Sorumluluk sigortaları 6102 sayılı Türk Ticaret Kanunu’nun 1473. ve devamı maddelerinde ”Sigortacı sorumluluk sigortası ile, sözleşmede aksine hüküm yoksa, sigortalının sözleşmede öngörülen ve zarar daha sonra doğsa bile, sigorta süresi içinde gerçekleşen bir olaydan kaynaklanan sorumluluğu nedeniyle zarar görene, sigorta sözleşmesinde öngörülen miktara kadar tazminat öder.” şeklinde düzenlenmiştir. Sorumluluk sigortalarında sigorta şirketi tarafından zararı karşılanan kişi sigorta sözleşmesinin tarafı değildir. Sigorta ettiren kendisi ya da sorumluluğu altında bulunan kişiler tarafından üçüncü kişilere verilecek zararları sigorta şirketine ödediği prim karşılığında sigorta ettirmektedir. Sorumluluk sigortası, sigorta ettirenin üçüncü kişilere vereceği zararları teminat altına alırken hem üçüncü kişiyi hem de sigortalıyı koruma altına alan bir sigorta türüdür.
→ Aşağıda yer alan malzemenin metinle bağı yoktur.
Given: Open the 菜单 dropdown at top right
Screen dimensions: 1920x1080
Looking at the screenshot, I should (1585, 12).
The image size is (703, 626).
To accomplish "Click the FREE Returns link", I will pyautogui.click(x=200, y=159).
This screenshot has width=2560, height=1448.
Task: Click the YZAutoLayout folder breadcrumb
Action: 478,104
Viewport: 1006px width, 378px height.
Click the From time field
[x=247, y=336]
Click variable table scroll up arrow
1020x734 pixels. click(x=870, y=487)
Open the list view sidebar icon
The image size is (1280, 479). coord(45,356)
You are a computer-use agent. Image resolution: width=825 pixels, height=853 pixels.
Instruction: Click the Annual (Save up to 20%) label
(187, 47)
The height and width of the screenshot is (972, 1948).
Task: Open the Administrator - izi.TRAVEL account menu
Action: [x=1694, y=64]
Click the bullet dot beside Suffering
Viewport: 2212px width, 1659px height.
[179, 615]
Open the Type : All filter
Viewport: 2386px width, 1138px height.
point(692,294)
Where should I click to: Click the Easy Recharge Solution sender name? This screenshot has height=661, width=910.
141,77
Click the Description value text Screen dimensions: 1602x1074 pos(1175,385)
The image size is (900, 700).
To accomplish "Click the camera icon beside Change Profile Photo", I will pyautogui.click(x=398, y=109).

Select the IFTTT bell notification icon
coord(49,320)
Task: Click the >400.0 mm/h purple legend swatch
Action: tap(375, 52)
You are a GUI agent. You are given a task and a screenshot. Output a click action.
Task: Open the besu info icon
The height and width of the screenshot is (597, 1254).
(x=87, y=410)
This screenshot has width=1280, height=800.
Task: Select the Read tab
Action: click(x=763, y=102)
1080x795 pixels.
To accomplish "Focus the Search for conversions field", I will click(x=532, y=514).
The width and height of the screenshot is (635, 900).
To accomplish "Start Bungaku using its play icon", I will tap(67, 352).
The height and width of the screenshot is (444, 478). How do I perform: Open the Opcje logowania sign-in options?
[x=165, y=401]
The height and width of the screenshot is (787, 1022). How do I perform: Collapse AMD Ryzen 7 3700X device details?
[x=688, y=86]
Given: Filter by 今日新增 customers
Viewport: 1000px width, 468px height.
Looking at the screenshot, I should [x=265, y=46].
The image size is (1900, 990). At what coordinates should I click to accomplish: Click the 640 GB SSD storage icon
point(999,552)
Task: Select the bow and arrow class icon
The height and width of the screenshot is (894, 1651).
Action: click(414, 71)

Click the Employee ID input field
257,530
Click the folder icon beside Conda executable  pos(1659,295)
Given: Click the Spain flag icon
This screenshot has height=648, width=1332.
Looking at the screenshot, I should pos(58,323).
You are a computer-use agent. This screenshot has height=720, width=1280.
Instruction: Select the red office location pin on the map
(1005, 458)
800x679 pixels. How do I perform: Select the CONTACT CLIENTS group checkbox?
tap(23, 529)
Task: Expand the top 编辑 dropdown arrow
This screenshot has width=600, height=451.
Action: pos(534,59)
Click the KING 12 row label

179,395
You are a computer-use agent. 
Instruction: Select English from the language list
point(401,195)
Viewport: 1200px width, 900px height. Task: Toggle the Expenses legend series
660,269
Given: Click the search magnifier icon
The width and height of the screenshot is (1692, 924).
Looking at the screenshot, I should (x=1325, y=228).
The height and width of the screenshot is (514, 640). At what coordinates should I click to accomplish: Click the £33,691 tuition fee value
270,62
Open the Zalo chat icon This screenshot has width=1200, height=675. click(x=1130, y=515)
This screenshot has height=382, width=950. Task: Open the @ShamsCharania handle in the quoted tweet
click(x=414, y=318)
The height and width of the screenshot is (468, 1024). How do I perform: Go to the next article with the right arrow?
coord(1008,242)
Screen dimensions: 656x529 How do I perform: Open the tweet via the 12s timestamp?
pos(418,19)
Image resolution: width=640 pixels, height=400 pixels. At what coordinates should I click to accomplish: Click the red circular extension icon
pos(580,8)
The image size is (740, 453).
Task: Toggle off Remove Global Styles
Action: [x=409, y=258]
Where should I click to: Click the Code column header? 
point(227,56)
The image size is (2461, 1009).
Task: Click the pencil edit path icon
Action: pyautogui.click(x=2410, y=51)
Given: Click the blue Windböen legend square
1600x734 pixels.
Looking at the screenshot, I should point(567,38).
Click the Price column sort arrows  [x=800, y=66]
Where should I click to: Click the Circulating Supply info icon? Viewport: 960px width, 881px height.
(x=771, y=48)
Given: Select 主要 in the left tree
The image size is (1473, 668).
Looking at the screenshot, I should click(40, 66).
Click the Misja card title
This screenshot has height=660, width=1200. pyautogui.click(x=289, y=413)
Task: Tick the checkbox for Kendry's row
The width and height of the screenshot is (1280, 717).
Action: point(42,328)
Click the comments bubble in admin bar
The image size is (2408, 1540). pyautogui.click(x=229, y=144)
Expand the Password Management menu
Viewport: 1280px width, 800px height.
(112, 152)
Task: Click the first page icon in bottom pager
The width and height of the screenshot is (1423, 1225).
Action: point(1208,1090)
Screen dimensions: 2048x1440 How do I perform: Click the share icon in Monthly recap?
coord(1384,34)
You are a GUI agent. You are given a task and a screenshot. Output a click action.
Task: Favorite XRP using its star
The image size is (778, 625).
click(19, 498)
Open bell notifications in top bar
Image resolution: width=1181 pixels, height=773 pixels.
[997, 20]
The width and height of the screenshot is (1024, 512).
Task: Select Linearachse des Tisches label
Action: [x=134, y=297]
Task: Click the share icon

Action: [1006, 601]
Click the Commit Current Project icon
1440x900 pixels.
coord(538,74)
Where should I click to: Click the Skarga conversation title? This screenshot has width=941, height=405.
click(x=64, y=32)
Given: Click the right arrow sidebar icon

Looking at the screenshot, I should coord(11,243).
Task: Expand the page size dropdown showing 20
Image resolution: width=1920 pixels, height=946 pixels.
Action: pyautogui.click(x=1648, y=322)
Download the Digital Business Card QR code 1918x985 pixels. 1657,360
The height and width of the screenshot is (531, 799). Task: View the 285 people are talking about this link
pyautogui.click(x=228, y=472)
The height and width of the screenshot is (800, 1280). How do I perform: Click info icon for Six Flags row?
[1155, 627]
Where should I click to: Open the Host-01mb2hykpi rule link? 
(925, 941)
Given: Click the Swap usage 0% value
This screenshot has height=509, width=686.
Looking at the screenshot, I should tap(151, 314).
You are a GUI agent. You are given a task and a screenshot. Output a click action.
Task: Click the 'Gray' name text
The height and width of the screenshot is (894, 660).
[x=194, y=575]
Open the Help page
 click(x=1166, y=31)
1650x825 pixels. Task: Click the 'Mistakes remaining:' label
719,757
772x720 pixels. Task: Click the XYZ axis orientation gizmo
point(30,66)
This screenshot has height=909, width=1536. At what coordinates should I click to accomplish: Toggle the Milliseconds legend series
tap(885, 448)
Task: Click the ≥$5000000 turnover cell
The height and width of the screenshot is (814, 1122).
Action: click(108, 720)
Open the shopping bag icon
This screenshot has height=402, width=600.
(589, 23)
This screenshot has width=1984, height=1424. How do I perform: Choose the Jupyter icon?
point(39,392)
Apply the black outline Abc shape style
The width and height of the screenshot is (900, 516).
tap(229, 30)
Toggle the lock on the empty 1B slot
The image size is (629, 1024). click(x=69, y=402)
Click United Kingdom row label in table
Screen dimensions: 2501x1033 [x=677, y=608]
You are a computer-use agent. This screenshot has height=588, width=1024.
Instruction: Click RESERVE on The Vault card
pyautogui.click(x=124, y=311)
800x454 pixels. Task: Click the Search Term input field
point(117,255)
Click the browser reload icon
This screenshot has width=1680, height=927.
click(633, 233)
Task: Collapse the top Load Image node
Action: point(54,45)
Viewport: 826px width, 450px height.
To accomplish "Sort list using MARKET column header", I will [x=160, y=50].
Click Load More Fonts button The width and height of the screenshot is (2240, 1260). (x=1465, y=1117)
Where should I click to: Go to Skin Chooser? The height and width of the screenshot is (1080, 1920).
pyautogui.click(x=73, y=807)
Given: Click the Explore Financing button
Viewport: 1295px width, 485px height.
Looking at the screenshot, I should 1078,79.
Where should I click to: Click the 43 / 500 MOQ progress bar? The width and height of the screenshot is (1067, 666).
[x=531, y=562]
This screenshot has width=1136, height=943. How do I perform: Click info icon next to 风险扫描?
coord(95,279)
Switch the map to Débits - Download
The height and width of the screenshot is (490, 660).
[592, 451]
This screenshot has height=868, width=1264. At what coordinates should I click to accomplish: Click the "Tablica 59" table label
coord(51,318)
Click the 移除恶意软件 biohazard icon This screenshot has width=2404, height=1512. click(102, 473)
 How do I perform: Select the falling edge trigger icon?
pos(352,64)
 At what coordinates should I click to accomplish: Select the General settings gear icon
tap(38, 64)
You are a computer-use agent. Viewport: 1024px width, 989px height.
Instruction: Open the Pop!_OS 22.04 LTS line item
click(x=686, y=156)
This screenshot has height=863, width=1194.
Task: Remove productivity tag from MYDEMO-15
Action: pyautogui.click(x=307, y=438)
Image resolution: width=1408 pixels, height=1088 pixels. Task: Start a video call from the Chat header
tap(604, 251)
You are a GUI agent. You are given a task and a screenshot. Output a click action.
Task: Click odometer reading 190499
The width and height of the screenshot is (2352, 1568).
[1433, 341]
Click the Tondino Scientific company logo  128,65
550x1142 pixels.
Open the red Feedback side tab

6102 sayılı Türk Ticaret Kanunu’nun 1473. ve 1486. maddelerinde yapılan düzenlemeye göre sorumluluk sigortalarını isteğe bağlı sigortalar ile zorunlu sigortalar olarak ikiye ayırmak gerekir.
Tehlike sorumluluklarında üçüncü kişilerin zararının karşılanması amacıyla bazı alanlarda kamu yararı ve zarar görenlerin korunması gerekçesi ile sorumluluk sigortası yaptırmak yasal zorunluluk haline getirilmiştir. 6102 sayılı Türk Ticaret Kanunu’nun da 1483 ve 1484. maddelerinde de zorunlu sorumluluk sigortalarında uygulanacak hükümler ayrıca düzenlenmiştir. Bu düzenlemelere göre zorunlu sigortalarda sigorta şirketinin zarar gören üçüncü kişiye karşı olan sorumluluğu kanundan doğan bir sorumluluktur. 5684 sayılı Sigortacılık Kanunu’nun 13. maddesi ile bazı hallerde Bakanlar Kurulu’na da zorunlu sigortalar ihdas etme yetkisi verilmiştir. Zorunlu sorumluluk sigortalarının kamu yararı taşıması ve yapılmasının yasa ile zorunlu kılınması nedeniyle zorunlu sigortalarda zarar görenlerin korunması amacıyla bazı düzenlemeler yapılmıştır.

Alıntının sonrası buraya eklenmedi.